Another concern is the new generation of single-aisle engines. “There are only two new-generation single-aisle engines,” he said. “Both have had problems, a bunch of problems.”
The latest one was the recall by Airbus supplier RTX of 1,200 Geared Turbofan engines built by its Pratt & Whitney subsidiary, which was prompted by microscopic contamination in the powdered metal used to make high-pressure turbine discs for engines, leading to a risk of microcrack accumulation.
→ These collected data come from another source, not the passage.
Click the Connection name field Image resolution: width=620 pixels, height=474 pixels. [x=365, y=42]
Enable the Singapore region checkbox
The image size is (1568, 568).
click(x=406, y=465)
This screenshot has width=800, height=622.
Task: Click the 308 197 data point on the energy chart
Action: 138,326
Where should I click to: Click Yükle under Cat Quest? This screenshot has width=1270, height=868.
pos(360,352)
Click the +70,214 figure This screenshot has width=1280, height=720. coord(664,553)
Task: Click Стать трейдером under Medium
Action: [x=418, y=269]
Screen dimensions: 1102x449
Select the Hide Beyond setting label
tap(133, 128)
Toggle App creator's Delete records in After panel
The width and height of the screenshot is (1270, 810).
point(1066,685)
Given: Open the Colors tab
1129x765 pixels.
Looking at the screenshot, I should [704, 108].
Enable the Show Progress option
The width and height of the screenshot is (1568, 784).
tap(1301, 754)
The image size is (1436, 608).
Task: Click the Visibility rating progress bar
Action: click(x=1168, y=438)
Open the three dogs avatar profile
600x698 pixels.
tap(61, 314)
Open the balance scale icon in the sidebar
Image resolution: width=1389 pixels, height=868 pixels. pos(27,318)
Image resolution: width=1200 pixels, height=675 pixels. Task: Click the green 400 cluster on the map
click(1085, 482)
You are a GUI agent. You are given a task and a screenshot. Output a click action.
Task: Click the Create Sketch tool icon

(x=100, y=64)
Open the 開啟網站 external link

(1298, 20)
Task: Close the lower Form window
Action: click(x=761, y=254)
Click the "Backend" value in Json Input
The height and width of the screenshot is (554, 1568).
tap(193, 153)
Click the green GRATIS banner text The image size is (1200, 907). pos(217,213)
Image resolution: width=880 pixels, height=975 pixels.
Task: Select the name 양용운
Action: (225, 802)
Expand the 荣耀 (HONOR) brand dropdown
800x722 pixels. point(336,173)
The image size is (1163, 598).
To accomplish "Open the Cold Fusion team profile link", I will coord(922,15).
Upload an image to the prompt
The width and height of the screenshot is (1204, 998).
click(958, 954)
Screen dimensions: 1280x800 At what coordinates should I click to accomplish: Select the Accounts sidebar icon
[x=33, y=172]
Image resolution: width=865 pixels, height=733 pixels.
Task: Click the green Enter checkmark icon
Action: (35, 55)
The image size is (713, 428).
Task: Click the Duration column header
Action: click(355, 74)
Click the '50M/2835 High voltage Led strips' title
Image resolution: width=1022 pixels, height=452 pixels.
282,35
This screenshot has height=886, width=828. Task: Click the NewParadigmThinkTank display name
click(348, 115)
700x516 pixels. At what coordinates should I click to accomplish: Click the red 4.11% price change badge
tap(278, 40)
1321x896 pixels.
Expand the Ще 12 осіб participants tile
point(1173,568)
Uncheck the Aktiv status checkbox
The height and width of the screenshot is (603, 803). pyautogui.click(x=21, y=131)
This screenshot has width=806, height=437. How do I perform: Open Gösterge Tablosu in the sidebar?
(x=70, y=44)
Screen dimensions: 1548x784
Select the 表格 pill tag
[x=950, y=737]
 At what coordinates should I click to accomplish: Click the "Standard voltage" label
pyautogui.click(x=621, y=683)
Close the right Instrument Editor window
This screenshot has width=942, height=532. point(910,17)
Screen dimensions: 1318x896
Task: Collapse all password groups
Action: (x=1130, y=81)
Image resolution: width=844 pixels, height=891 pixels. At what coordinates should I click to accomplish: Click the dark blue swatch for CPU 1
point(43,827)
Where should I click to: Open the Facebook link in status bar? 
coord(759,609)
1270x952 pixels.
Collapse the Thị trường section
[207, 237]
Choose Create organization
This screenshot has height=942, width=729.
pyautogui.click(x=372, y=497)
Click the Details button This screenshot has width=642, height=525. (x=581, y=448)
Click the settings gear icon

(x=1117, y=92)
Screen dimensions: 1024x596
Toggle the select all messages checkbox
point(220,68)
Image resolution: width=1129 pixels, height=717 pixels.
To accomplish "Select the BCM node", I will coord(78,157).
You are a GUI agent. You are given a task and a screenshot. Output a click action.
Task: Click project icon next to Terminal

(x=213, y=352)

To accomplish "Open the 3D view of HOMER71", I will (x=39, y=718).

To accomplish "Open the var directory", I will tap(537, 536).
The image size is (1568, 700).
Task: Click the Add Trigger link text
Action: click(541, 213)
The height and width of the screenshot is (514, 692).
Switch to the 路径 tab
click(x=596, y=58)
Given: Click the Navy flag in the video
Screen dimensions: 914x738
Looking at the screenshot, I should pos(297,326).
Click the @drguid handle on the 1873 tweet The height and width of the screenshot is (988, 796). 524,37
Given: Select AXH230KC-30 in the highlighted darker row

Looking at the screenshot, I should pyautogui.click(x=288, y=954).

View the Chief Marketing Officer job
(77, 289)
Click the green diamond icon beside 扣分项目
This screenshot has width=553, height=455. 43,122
A Panasonic modular chip mounter in use at Lorain Country Community College. Image courtesy of Panasonic Connect North America
Aboulafia noted that the new-generation engines require more maintenance because of the engines’ higher performance levels, higher operating temperatures and higher pressures. “A lot of them were sold with guaranteed cost agreements, sort of power-by-the-hour type contracts, so there could be a hit to engine makers’ profitability in some cases.”
Nonetheless, with supply side challenges for the industry, older engines and other equipment needs to remain in service longer, he said. “It’s a growing concern because it’s pretty labor-intensive and labor is the heart of the problem here. On top of that, you had an awful lot of people deferring maintenance during the pandemic, nonessential maintenance, so that is all coming due. It’s creating a bit of an MRO super cycle — a huge challenge.”
One big trend that continues is the shift from twin- to single-aisle airplanes, Aboulafia noted, as the backlog and deliveries by value for both Airbus and Boeing twin-aisle offerings were at their lowest levels in 2022. Single-aisle planes can travel increasingly longer distances, “doing routinely 3,000 to 4,000 nautical mile routes. The real power of this is when the A321XLR version shows up in about a year or so. That’ll do north of 4,000 nautical miles.”
He added that the trend is positive news for the metal side of the aerospace industry because single-row planes are mostly made of metal while the two most popular twin-aisle jets are comprised of about 50% components.
Coming down the tarmac is the possibility that another airplane style — the blended wing body — will take to the skies as the industry seeks to significantly reduce carbon emissions. A blended wing airframe is projected to reduce fuel burn and emissions by 50%. “I’m a huge fan,” Aboulafia said. “It’s going to be a long road to get there, but in terms of a potentially transformational new technology, the blended wing body is the best we’ve seen in many, many years.”